How we got here - part 2

Timeline: The Harness Era (2025 - now)

Feb 24, 2025

Claude Code is introduced alongside Claude 3.7 Sonnet, signaling that the model now ships with a purpose-built coding shell.

May 2025

Claude Code reaches general availability. The harness model moves from experiment to mainstream product category.

May 19, 2025

GitHub Copilot coding agent pushes background task execution and PR-style delegation into the mainstream.

Jun 25, 2025

Gemini CLI launches as an open-source terminal agent, reinforcing that the harness race is not just an Anthropic/OpenAI story.

Nov 5, 2025

Linus Torvalds on vibe coding at Open Source Summit Korea: "fairly positive" about it for learning and low-stakes work, but warned it "may be a horrible, horrible idea from a maintenance standpoint" for production code.

Dec 9, 2025

MCP is donated to the Linux Foundation's Agentic AI Foundation, a sign that the protocol is becoming foundational infrastructure.

Jan 11, 2026

Torvalds publishes AudioNoise — his hobby guitar pedal repo includes a Python visualizer "basically written by vibe-coding" using Google Antigravity. 67 days after his cautious remarks.
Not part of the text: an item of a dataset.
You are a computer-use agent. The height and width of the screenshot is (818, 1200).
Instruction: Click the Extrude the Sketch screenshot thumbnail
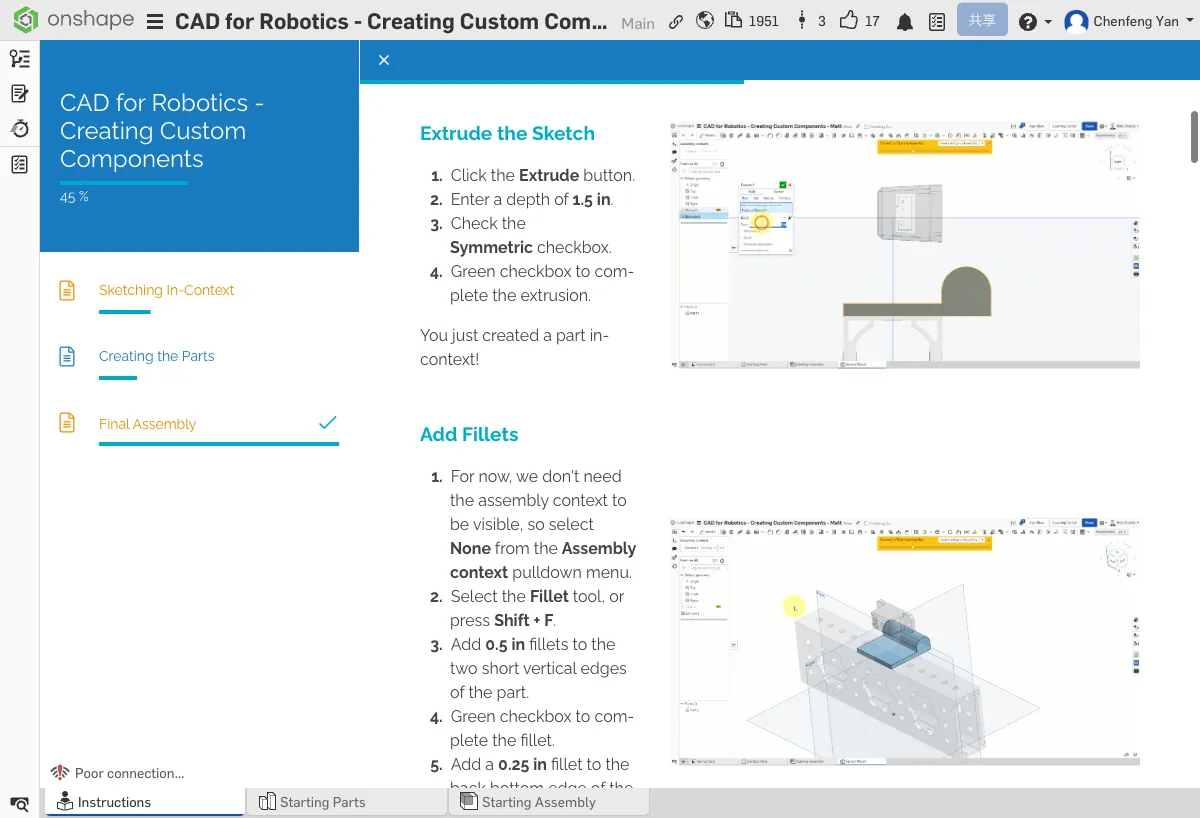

Consistent with his position: fine for learning, not for the kernel.

Feb 2–5, 2026

Codex app and GPT-5.3-Codex launch. The story expands from "agent in a terminal" to coordinated agents, computer-use workflows, and long-running work.

Feb 2026

Claude Code turns one. At the anniversary event in SF, Anthropic's Boris Cherny (Director of Product, Claude Code) noted the team had shifted to weekly planning cycles — monthly and quarterly plans couldn't keep up with the pace of change in this space.

Mar 6, 2026

Andrej Karpathy releases Autoresearch — 630 lines of Python that let an AI agent autonomously run ML experiments on a single GPU overnight. Edit → train 5 min → evaluate → keep/discard → repeat. 21K+ stars in 3 days. The program.md is a "skill" — the human engineers the research org, the agent does the science.

Mar 10, 2026 YESTERDAY

Google ships Gemini Embedding 2 — first natively multimodal embedding model. Text, images, video, audio, and PDFs map into a single embedding space. Practical gain: one query can now search across code, screenshots, architecture diagrams, and meeting recordings at once — multimodal RAG without stitching separate pipelines per format.

What actually changed

The model stopped being the whole product. The durable differentiators are now harness design, extension depth, permissions, memory, and execution boundaries.

What is coming next

More MCP standardization, more delegated/background workflows, and more memory/governance infrastructure attached to coding agents.

The shift that matters

The move from AI features inside coding tools (autocomplete, inline suggestions) to AI tools that behave like agents (read repos, run commands, iterate on feedback, delegate subtasks) happened in under four years.

Key Takeaway

The Competition Is No Longer
"Which Coding Agent Is Best?"

It's which harness architecture + extension system + execution boundary fits your workflow. Memory and autonomous agents are the next wave. MCP is becoming infrastructure. Pick the layer stack that matches your team - and make it yours.